This year’s traditional election leaders’ debate at the Univeristy of Malta might not come to pass in its usual format. Prime Minister Joseph Muscat has announced a scheduling clash, and confirmed that he would be unable to attend the event.
If the debate isn’t moved (it’s meant to be happening on Tuesday 16th May), then it will be the first time out of three consecutive election debates that it goes ahead without all the party leaders present. PN leader Simon Busuttil, Alternattiva Demokratika chairperson Arnold Cassola, and Partit Demokratiku leader Marlene Farrugia have all confirmed that they’ll be part of it.
Both the 2008 and 2013 leaders’ debates turned out to be lively, spirited, and even explosive at times. Anyone who’s ever attended will attest to the palpable political engagement, inevitable partisan audience interaction, and agility with which the leaders must navigate the terrain of student concerns.
Here’s why the cancellation of a full-blown leaders’ debate will be a loss to this year’s electoral campaign.
1. Students make up a healthy percentage of the electorate
In 2016, Malta’s demographics showed that 11.84% of the population were made up of people aged between 15 to 24 – around 49K. If you consider the fact that the Labour Party won the last election by 36K votes, even half, or a third, of that demographic could make a significant impact to this election.
This means students are a super important part of the electorate. They’re also the people who are definitely going to be affected by the imminent outcome. Their voice needs to be heard and their questions answered.
2. Progressive issues and concerns are usually at the forefront of the debate
Students by nature are young and concerned with a future that is reflective of their emerging needs and moral desires. So the discussion in the University debates is often focuses on more progressive issues – meaning it’s likely that the discussion points in these debates are often the issues that will become prevalent in the near future.
In the 2013 debate civil unions were a big part of the discussion, shedding better light on were each of the leaders planned to steer the country’s direction on that front. Joseph Muscat came out strong, and four years later the progression of civil liberties remains a keystone success for his time in office.
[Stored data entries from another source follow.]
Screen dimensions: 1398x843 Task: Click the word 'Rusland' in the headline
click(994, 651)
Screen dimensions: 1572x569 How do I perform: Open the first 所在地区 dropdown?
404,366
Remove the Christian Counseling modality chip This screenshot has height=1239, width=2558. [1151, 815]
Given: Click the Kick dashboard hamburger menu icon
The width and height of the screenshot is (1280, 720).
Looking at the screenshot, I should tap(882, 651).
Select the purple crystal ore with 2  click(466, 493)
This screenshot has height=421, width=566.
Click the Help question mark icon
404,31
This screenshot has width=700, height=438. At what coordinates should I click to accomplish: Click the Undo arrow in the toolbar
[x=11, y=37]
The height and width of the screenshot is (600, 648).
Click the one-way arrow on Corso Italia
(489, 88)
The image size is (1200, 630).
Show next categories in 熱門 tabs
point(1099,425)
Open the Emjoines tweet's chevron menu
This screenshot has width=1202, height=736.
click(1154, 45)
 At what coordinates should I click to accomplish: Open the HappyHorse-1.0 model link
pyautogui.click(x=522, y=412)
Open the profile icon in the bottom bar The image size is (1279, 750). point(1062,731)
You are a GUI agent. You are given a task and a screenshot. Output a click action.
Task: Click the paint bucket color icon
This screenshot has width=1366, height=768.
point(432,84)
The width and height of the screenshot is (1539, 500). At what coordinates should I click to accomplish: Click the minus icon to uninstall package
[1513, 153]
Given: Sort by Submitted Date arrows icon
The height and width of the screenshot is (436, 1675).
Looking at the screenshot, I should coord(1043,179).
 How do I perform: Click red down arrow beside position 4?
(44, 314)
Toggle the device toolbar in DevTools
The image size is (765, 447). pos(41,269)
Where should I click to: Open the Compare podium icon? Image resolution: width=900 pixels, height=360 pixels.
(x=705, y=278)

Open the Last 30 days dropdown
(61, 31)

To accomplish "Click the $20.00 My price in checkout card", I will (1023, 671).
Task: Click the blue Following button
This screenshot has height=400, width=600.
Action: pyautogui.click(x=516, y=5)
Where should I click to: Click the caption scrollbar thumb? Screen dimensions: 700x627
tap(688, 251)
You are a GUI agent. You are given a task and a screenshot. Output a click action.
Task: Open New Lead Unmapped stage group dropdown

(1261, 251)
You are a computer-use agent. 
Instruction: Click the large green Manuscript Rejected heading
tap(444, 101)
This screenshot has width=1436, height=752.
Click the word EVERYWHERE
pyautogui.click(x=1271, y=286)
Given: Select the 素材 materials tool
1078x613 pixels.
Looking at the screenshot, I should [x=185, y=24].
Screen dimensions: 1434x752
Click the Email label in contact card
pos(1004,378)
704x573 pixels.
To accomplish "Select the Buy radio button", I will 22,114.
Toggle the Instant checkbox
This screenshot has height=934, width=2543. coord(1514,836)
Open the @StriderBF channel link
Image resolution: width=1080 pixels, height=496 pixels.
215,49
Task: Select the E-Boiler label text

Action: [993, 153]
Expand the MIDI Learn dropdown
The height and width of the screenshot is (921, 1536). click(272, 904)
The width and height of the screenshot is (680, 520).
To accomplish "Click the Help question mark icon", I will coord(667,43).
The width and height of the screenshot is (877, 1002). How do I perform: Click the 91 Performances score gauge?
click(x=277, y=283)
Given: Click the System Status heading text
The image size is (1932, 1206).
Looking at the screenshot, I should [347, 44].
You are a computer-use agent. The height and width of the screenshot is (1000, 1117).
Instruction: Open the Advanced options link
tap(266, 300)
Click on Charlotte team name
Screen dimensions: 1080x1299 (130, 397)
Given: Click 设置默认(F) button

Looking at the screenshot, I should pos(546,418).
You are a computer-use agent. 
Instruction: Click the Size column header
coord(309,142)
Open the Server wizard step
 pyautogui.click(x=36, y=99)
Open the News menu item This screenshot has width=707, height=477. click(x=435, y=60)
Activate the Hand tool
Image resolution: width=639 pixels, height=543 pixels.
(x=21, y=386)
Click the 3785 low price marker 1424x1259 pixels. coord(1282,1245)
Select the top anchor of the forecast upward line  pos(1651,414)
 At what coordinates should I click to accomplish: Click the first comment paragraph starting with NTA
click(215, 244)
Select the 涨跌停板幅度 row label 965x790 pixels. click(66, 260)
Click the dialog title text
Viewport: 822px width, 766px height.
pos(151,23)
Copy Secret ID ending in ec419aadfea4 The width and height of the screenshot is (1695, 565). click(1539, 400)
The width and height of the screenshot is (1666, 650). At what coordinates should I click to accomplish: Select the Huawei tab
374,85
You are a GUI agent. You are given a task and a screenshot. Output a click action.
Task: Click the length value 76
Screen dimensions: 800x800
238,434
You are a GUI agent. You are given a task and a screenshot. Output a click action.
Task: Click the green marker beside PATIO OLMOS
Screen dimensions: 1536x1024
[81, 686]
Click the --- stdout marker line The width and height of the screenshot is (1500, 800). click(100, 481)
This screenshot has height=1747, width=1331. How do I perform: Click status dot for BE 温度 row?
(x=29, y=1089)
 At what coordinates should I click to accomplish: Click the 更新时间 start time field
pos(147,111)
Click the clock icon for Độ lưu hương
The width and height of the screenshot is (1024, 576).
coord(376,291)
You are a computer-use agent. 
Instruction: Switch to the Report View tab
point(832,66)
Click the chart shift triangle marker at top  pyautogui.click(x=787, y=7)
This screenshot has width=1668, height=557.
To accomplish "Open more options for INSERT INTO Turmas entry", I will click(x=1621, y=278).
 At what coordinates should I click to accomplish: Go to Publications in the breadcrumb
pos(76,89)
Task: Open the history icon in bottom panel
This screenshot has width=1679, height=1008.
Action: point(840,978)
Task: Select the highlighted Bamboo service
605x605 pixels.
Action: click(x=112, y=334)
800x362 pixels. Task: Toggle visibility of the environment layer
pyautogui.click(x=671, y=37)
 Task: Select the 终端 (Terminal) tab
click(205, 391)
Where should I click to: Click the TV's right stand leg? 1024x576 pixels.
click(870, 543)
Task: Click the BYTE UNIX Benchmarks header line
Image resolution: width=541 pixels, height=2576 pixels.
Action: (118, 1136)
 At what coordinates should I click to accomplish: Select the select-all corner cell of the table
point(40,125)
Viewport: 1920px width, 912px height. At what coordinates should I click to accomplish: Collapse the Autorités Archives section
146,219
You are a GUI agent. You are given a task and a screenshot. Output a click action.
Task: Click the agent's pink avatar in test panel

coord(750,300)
On the other hand, also in 2013, Lawrence Gonzi was taken to task on the issue of divorce – with students asking how they could “trust him after he voted against the divorce legislation?”. The subject of decriminalisation of cannabis was also approached in the 2013 debate, and is now an important part of the 2017 campaign discourse.
3. It’s fun to watch
No matter where you stand on the political spectrum, the Univeristy debate is a gripping, sometimes shocking, hour of candid discussion between the people who are leading the country, and the ones who are just beginning to carve their own civic path.
It’s unbridled, it’s loud, it’s rude. It’s way more fun to observe than any other electoral event by miles.
4. It levels the playing field
Having all contesting parties included in one debate is rare – it was certainly a novelty in 2008 when the organisers insisted on having all four present. All the leaders have to answer the same questions, all of them are timed, all of them are subjected to the vocal scrutiny of the passionate student audience.
This doesn’t really happen elsewhere in the electoral campaign. This year, Alternattiva Demokratika is being left out of televised debates.
5. It usually gives insight into what the whole nation is feeling
Just by watching the introduction to the 2008, it’s irrefutably clear where the students’ allegiances lay. The hall vibrated with PN support, and while Lawrence Gonzi laid siege on Labour leader Alfred Sant’s position against EU membership and his refusal to concede defeat in the referendum, he certainly had the support of the room.
In 2013, long queues took shape from early in the morning, with chants of ‘Malta taghna lkoll’ rippling through the student crowds. Flags were distributed, and generally, it was very clear where the majority support was.
So it’s clear that the outcome of the leaders’ debate has proven to give insight into the sentiments of the entire nation.
This event has repeatedly shaken up campaigns and given young voters a real chance to make themselves heard. It’s a big, rowdy barometer for what’s yet to come in the campaign. Even if we don’t need it, we want it.